Через двадцать минут вернулся Свиридов и привел с собой невысокого быстроглазого человечка, одетого в вязаную безрукавку и белые шорты. В одной руке он держал камеру для объемной видеосъемки, в другой ремни левитанта.
– Эрнест Гиро, – представился он, наклоняя голову.
– Турист, – отдуваясь, сказал Свиридов. – Вчера с Земли, на «Римане».
– Очень приятно, – привстал Лабовиц, называя себя. – Вам повезло, насколько я берусь судить? Ведь пассажирского сообщения с Быстрой еще нет, а «Риман» – корабль аварийно-спасательной службы?
– Может быть, и повезло, – кивнул Гиро. – Хотя… в общем… я член команды «Римана»… из аварийно-спасательной службы.
Свиридов с удивлением уставился на робкого с виду человечка.
– Никогда бы не подумал… извините.
Лабовиц, в свою очередь, тоже с любопытством разглядывал нового знакомого, пытаясь увидеть в нем те качества, которые соответствовали, по его мнению, аварийщику-спасателю.
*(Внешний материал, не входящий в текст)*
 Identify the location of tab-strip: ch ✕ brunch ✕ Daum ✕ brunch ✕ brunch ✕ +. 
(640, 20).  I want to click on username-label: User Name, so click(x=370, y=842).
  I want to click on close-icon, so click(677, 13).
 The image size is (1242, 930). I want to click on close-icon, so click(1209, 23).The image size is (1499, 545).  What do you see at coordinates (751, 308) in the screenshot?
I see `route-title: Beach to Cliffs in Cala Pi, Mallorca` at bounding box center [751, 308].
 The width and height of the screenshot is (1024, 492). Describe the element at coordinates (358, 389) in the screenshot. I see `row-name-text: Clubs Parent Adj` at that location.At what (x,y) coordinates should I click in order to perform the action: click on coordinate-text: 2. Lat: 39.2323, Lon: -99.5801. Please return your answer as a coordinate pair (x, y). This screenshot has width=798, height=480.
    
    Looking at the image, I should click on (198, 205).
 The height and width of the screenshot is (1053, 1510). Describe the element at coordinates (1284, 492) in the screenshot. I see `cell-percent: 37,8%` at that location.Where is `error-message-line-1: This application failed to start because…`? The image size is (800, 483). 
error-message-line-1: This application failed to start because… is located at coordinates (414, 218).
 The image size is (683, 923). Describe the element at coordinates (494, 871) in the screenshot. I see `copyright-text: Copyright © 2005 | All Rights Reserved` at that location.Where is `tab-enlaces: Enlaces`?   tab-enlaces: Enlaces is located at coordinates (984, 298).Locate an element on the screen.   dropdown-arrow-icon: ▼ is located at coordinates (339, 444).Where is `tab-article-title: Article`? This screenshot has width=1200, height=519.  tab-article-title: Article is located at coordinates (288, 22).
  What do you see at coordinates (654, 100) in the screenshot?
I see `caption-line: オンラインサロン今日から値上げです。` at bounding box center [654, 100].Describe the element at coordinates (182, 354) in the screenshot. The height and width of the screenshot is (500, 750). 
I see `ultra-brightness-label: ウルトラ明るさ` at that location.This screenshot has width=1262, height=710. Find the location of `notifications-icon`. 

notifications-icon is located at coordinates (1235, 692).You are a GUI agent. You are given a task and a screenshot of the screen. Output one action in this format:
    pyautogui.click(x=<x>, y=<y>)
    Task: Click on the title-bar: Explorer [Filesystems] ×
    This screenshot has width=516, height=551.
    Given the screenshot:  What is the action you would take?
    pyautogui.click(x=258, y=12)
С виду неловок, неуклюж, но ведь в деле он должен быть иным?
– Вам нравится Быстрая? – спросил Лабовиц после недолгого молчания.
– Красивая планета, – ответил Гиро несколько туманно. – Решил отдохнуть, полетать над лесами… Знаете, здесь леса почти как на Земле.
– А вот он не любит летать, – проворчал Свиридов, возясь с сумкой. – Ия из-за него вынужден бегать галопом по всем местным буеракам.
Гиро поднял вопросительный взгляд.
– Местная живность не любит летунов, прячется, – пояснил Лабовиц, – вот и приходится обходиться без левитантов.
Ничего, пешком ходить полезно. А по какому случаю «Риман» причалил к Быстрой? Что-то случилось?
– По-моему, нет, – пожал плечами Гиро. – Обычное патрулирование. Разве прибытие аварийно-спасательного баззера всегда связывается с неприятностями?
Лабовиц улыбнулся. Разговор начинал ему нравиться, как и этот мягкий, по всей видимости, человек.
– Катастрофы вы считаете просто неприятностями?
– Катастрофы случаются редко, разного рода аварии чуть чаще, а неприятности почти каждый день.
– Например?
– Если отказывает техника, взрыв генератора, например, – это неприятность, если портится погода на не контролируемых метеослужбой планетах, наводнение и пожары тоже неприятности. Ну и грозы, ураганы и прочее…
– Невидимый фронт, – пробормотал Лабовиц.
– Фронт?..
– Слово из лексикона двадцатого века, обозначающее линию встречи двух воюющих сторон. Недавно я читал историю мировых войн…
– Занятие, достойное охотника, – насмешливо обронил Свиридов, вытирая рукавом пот со лба.